In creating the `TDAgent`, we use the **same learning rate** $\alpha$ as given in the footnote of the book: $\alpha(n)=60/(59+n)$

In [14]:
TDagent = PassiveTDAgent(policy, sequential_decision_7x6_environment, alpha = lambda n: 60./(59+n))
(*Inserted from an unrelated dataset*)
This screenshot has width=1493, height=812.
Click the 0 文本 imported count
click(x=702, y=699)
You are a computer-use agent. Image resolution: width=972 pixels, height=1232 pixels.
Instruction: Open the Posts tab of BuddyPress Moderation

Now we run **200 trials** for the agent to estimate Utilities.

In [15]:
for i in range(200):
    run_single_trial(TDagent,sequential_decision_7x6_environment)

The calculated utilities are:

In [16]:
sorted_dict = dict(sorted(TDagent.U.items()))
print('\n'.join([str(k)+':'+str(v) for k, v in sorted_dict.items()]))

(0, 0):-0.058167923242457176
(0, 1):-0.004343240836352189
(0, 2):0.036823965592078185
(0, 3):0.12282370538536669
(0, 4):0.1626234030730335
(0, 5):0.0
(1, 0):-0.10858397515541818
(1, 2):0.07319232552719433
(1, 3):0.1720640375861118
(1, 4):0.20824029606940025
(1, 5):0.0
(2, 0):0.0
(2, 1):0.0662351573608459
(2, 2):0.14199058183780378
(2, 3):0.23228738623345338
(2, 4):0.30999198140288836
(2, 5):-0.04481642609136607
(3, 0):0.0
(3, 1):0.16876023329671247
(3, 2):0.21191872416900676
(3, 3):0.28632984324804917
(3, 4):0.40120751812514505
(4, 0):0.0
(4, 1):0.0
(4, 2):0.21440343103614912
(4, 3):0.36538456696931626
(4, 4):0.4985479030894473
(4, 5):0.5885602255558744
(5, 0):0.0
(5, 1):0.0
(5, 2):-0.7239567785487893
(5, 3):0.27728540692184256
(5, 4):0.5393173195256209
(5, 5):0.8153583891750166
(6, 0):0.0
(6, 1):0.0
(6, 2):0.0
(6, 3):-1
(6, 4):0.86
(6, 5):1


In [17]:
print('\n'.join([str(k)+':'+str(v) for k, v in sorted(TDagent.U.items(), key=lambda item: item[1])]))

(6, 3):-1
(5, 2):-0.7239567785487893
(1, 0):-0.10858397515541818
(0, 0):-0.058167923242457176
(2, 5):-0.04481642609136607
(0, 1):-0.004343240836352189
(4, 0):0.0
(5, 1):0.0
(0, 5):0.0
(6, 2):0.0
(3, 0):0.0
(5, 0):0.0
(1, 5):0.0
(6, 1):0.0
(4, 1):0.0
(2, 0):0.0
(6, 0):0.0
(0, 2):0.036823965592078185
(2, 1):0.0662351573608459
(1, 2):0.07319232552719433
(0, 3):0.12282370538536669
(2, 2):0.14199058183780378
(0, 4):0.1626234030730335
(3, 1):0.16876023329671247
(1, 3):0.1720640375861118
(1, 4):0.20824029606940025
(3, 2):0.21191872416900676
(4, 2):0.21440343103614912
(2, 3):0.23228738623345338
(5, 3):0.27728540692184256
(3, 3):0.28632984324804917
(2, 4):0.30999198140288836
(4, 3):0.36538456696931626
(3, 4):0.40120751812514505
(4, 4):0.4985479030894473
(5, 4):0.5393173195256209
(4, 5):0.5885602255558744
(5, 5):0.8153583891750166
(6, 4):0.86
(6, 5):1


When comparing to previous agents, the result of `PassiveTDAgent` is closer to `PassiveADPAgent`.